Stored items:
────────────────

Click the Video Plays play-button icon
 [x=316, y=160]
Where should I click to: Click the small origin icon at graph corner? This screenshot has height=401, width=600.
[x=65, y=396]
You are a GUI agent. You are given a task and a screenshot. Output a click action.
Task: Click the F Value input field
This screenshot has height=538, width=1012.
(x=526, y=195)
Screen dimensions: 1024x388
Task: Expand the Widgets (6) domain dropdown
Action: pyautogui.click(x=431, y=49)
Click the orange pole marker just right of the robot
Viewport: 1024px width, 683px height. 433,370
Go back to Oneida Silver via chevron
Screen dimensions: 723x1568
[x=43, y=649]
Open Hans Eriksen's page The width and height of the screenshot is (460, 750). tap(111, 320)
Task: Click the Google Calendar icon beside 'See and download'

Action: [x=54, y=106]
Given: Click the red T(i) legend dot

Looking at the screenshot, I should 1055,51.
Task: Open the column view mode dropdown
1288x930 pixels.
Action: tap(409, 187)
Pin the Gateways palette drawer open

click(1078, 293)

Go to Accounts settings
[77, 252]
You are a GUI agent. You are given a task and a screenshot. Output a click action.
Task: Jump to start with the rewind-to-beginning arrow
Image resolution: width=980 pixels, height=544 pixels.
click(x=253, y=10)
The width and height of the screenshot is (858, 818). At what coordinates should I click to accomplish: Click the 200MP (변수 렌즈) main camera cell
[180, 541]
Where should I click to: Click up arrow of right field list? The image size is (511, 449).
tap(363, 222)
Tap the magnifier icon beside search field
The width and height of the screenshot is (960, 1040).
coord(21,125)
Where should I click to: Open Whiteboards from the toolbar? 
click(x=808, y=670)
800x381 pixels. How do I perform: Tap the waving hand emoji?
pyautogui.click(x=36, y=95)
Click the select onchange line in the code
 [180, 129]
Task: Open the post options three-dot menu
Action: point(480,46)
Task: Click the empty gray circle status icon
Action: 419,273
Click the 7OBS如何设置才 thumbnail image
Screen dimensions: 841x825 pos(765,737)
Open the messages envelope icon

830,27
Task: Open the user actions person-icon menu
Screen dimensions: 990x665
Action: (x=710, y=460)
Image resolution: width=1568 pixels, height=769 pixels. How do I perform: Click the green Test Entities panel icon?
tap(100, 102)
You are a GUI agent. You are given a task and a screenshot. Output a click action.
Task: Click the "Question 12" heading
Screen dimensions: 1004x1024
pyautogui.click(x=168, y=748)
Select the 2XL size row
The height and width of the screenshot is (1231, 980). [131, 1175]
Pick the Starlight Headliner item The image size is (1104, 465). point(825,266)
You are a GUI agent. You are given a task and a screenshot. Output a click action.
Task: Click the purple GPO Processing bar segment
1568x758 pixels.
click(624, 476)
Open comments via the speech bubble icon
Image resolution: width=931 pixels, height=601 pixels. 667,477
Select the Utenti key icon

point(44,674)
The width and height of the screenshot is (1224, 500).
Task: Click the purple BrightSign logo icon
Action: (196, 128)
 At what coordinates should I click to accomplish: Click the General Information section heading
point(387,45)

────────────────

## WHAT TO PRODUCE
A word-for-word copy of the entries, from the first line through the line containing "Open Hans Eriksen's", is the whole answer.

## ANSWER TO THE PROBLEM
Click the Video Plays play-button icon
 [x=316, y=160]
Where should I click to: Click the small origin icon at graph corner? This screenshot has height=401, width=600.
[x=65, y=396]
You are a GUI agent. You are given a task and a screenshot. Output a click action.
Task: Click the F Value input field
This screenshot has height=538, width=1012.
(x=526, y=195)
Screen dimensions: 1024x388
Task: Expand the Widgets (6) domain dropdown
Action: pyautogui.click(x=431, y=49)
Click the orange pole marker just right of the robot
Viewport: 1024px width, 683px height. 433,370
Go back to Oneida Silver via chevron
Screen dimensions: 723x1568
[x=43, y=649]
Open Hans Eriksen's page The width and height of the screenshot is (460, 750). tap(111, 320)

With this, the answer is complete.